__Selected extract__:
__________
I am strongly voting against this proposal. There is a bunch of reasons, some tied to the evolution of the DIP until now and some tied to how this very idea came to life.

First, to me it doesn’t make sense to vote now on reverting to a previous version when we had a vote, 1 month ago, about updating it, and we didn’t even get the first results.

I sincerely don’t know why we are doing this now, with this vote that just happened, and 3 months to the end of the program, I can’t find the logic honestly even if I shake out all my bias.

Second, DIP 1.5 was quite good to bootstrap the delegates’ activity but had a huge collateral effect: a lot of noise and very less signal. For people that were in here, most of points were accrued for simply stating your own opinion, despite if it was provided in the first few days of discussion of the votes or later, and despite if others already provided the same opinion or not.
That had the byproduct effect of having a series of delegates creating a pletora of messages which, by a big amount, were just repetition of others.

Hoping that nobody gets offended, what we basically had was this

We then moved to 1.6 which introduced two main changes:

  • opinion provided has to be timely, has to be valuable, has to be new and fresh and not a repetition
  • the vote multiplier.
__________
__Supplied material__:
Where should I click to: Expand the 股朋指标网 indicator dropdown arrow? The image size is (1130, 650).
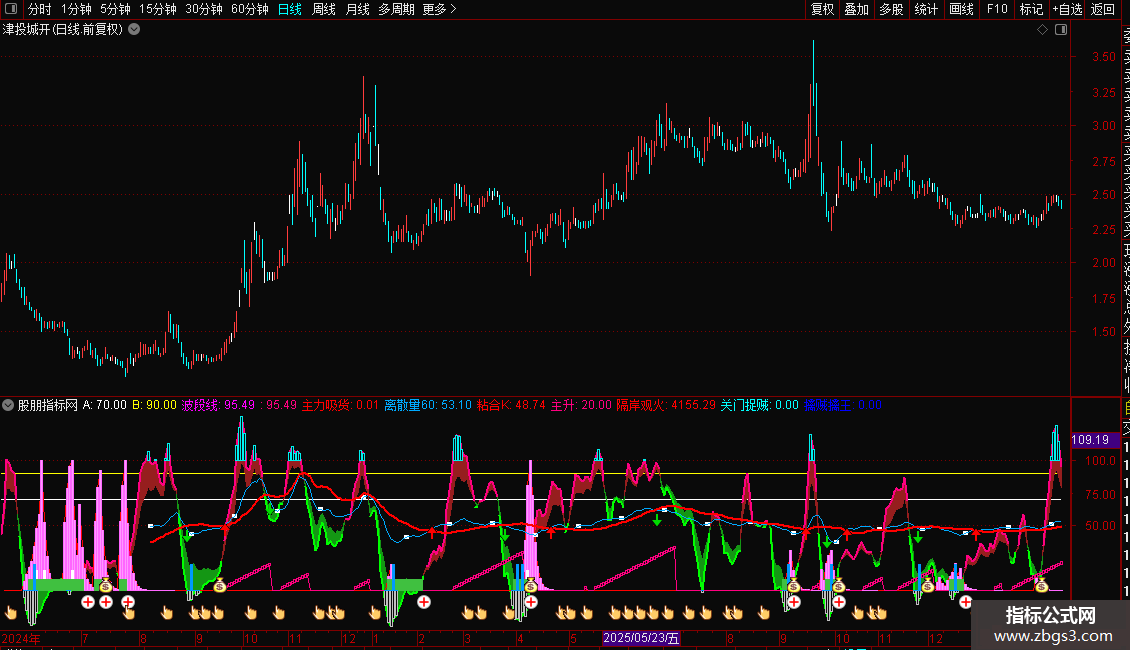pyautogui.click(x=9, y=406)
__________
__Challenge__: Write the next part of the post arguing against reverting to DIP 1.5, starting after its description of the two changes in 1.6. The material was drawn from an unrelated source.

__Response below__:
The former addition was in my opinion great: being able to filter repetition of the same idea over time, not providing a payment for this activity, was to me something fair. The fact that there are delegates (taking the list from Paulo which published this in the chat) that were able to always qualify for the DIP regardless of this change and regardless of their voting power is indeed an attestation that you can provide value to the DAO even with stricter rules: L2BEAT, myself, tekr0x, GriffGreen, GFXLabs, tempetechie, Bob Rossi, Gauntlet. This list spans from two of the biggest delegates in our DAO, to delegates with a few millions of vp, up to delegates barely above the threshold. To move to the latter point of the list, it means that the multiplier based on vp, while can introduce some difficulties, is absolutely not a gate to qualify. And we can for sure discuss if that is/was a good idea or not, the answer is probably a bit subjective and lies in what we want to incentive, and to me being able to put more weight into people and entities that have more vp is indeed the fair and right choice.

We are further moving away from this with the 1.7 with

  • an adjustment of payout based on the less amount of proposals we have
  • a new “passive” tier, tier X, aimed to incentivse the participation of dormant mid and big holders.

Again, as I stated for that vote, I think both are fair changes: we do indeed have less votes so it makes sense to reduce reward, and we do have quorum problem so incentivising a passive behaviour that can help in this sense makes a ton of sense.


The question then becomes: why should we want to go back to 1.5? What value would bring, today, having 20-30 delegates all posting in any discussion just a slight variation of what is usually the same idea with the goal not of providing value but most of the time to qualify and get points for the payout?
We did that already, and it didn’t provide in my opinion a value worth the cost. And bear in mind, here for me cost is not only monetary cost, but the time and energy needed to navigate in all discussion and form an idea of how the dao is oriented.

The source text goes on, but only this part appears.